#### Supplied text

Before Building the Solar Air Heater
First you will need 72 large soda or beer cans (“tall boy”), the cans will be laid down in 8 x 9 grid. The moment you acquire the cans we suggest you stack on top of one another 8 cans. After you are done stacking, measure the height of the 8 cans, than measure the width of a single can. The reason for this is since all cans differ by few mm, we cannot present you with exact dimension for the casing, and therefore you will need this measurement for the fabrication of the case for the cans.
You will need enough plywood to construct a frame for the tin cans. The measurements of the inside of the case will be: the height of the 8 tin cans stacked on top of one another + 1”, and the width of a single can x 9. With these measurements you can fabricate tight enough casing which should just fit the tin cans. Just to get an idea how the casing should look when it’s done take a look at the first image in the next chapter.
You will also need an aluminum sheet that will lie inside the casing which the soda cans will be attached to, and a glass or Plexiglas to cover the casing once the cans are inside it.
And finally you will need matt black paint to paint the tin cans and the aluminum sheet, and silicone to attach the cans to the aluminum sheet and the Plexiglas or glass to the casing.



Building a Solar Air Heater

Step 1: Building the Case
First of all make a box out of plywood. Set the dimensions of the width of the interior of the box exactly the same as the width of 9 tin cans next to each other, and the height as 8 cans on top of each other plus one inch.
For increased efficiency, you should insulate the box to prevent heat escaping through the plywood. If so, size your box so that the cans and insulation will fit snuggly.

Step 2: Drilling the Cans
For the air to pass through a column of cans, holes must be drilled into them. Since there is already a hole at the top of each can for drinking, you will only need to drill a hole through the bottom of the cans.
The bottom and top can of each column a 1/2 to 1 inch hole is drilled in the side. This is done so the air can flow from column to column. Take a look at the images below so you can see the arrangement of the cans and the size of the holes.

########

**Description of the task**
In the solar air heater text, copy everything from "Step 1: Building" down to "plus one inch.", substituting "particleboard" for "plywood". These records are separate material from the solar air heater text.

#### Stored data

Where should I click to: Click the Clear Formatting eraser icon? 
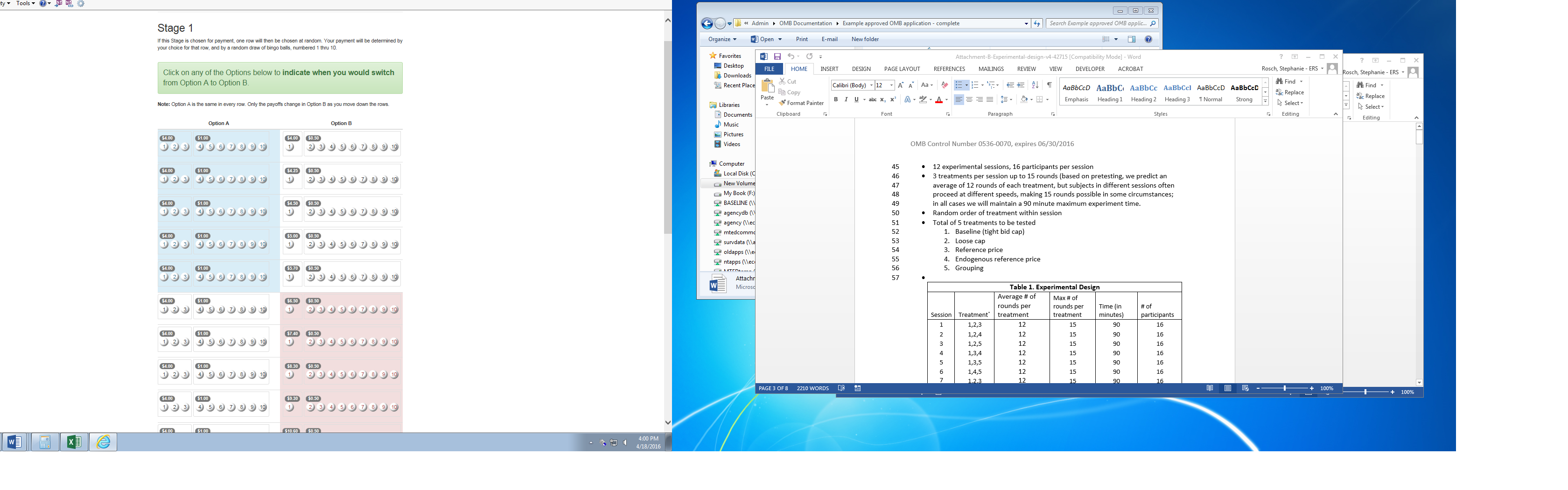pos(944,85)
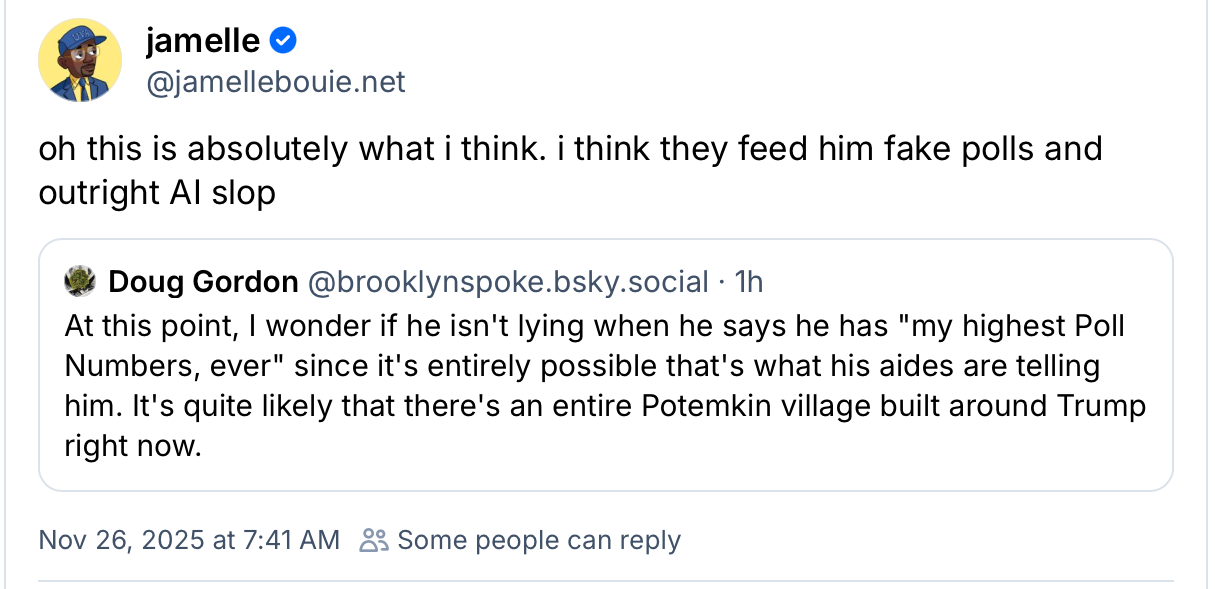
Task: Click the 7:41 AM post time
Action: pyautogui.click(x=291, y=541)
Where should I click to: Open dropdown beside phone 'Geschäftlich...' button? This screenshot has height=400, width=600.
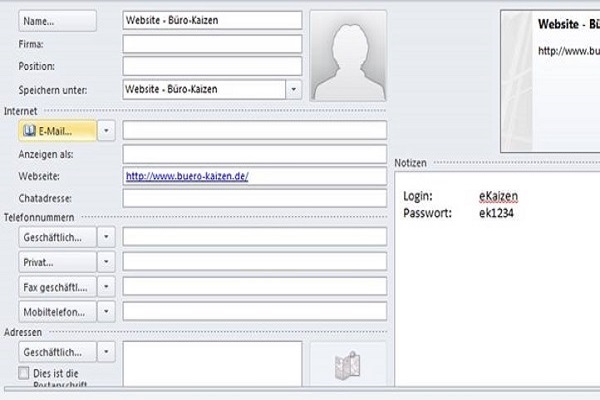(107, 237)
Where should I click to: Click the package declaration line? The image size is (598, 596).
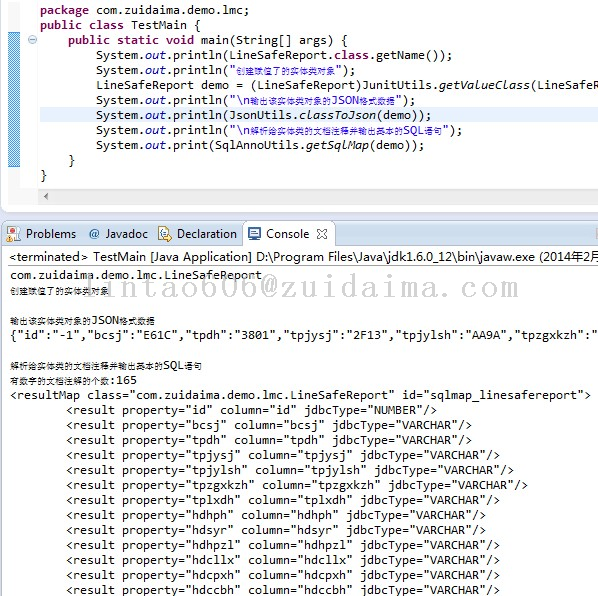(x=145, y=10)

########

**Solution for this problem**
Step 1: Building the Case
First of all make a box out of particleboard. Set the dimensions of the width of the interior of the box exactly the same as the width of 9 tin cans next to each other, and the height as 8 cans on top of each other plus one inch.